What you will do: Copy word for word the entries below, starting at the line that contains "The width and height of the screenshot is (1024, 768)." and ending at the last line of the entries, with both of those lines included. Leave the pictures out of your answer.

(Rows from a screen grounding dataset)
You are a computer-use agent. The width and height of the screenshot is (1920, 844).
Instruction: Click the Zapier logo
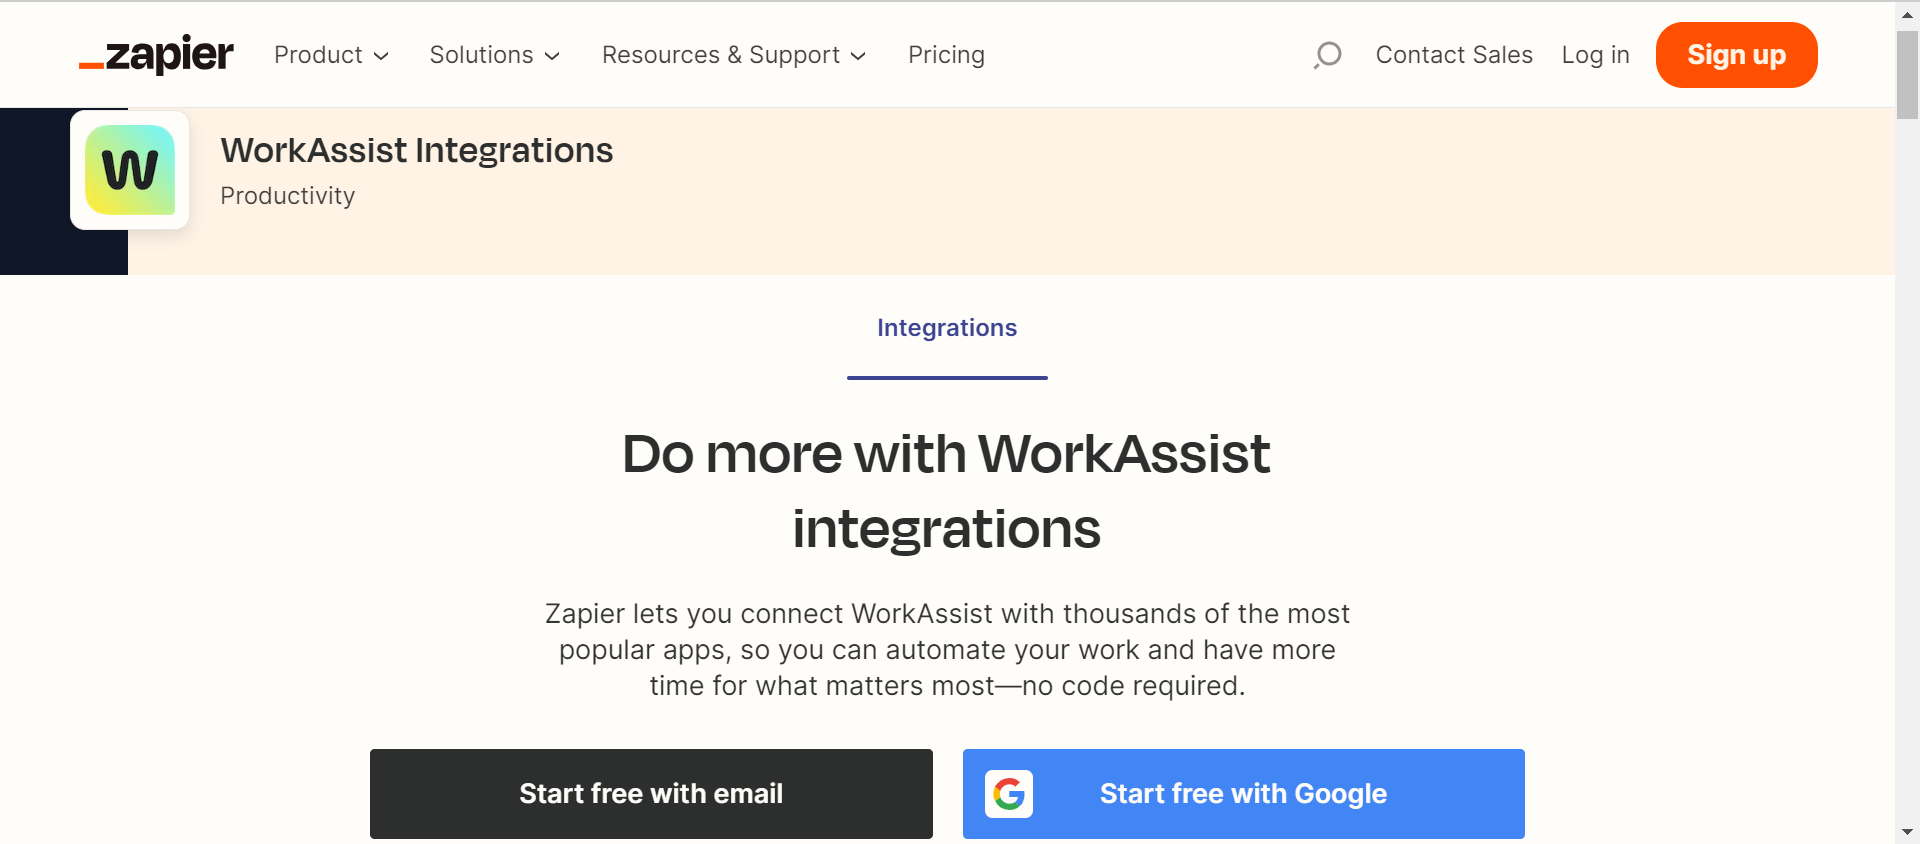pyautogui.click(x=157, y=55)
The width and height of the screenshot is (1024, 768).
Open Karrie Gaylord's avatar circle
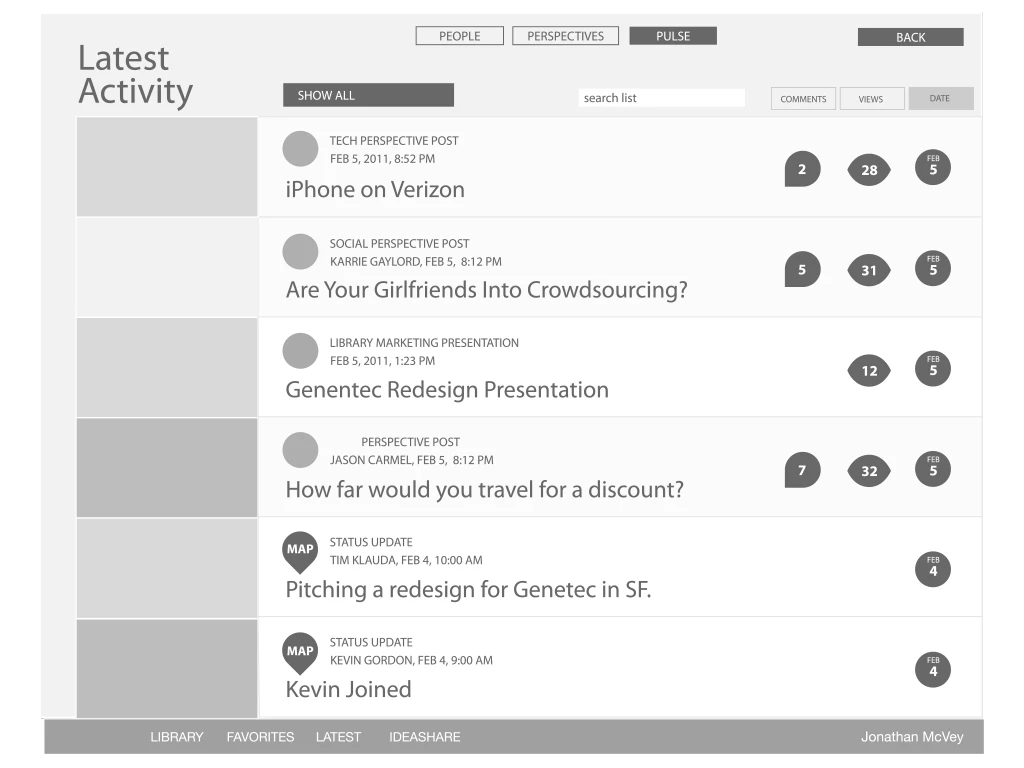tap(300, 251)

Solution to this task:
The width and height of the screenshot is (1024, 768).
Open Karrie Gaylord's avatar circle
tap(300, 251)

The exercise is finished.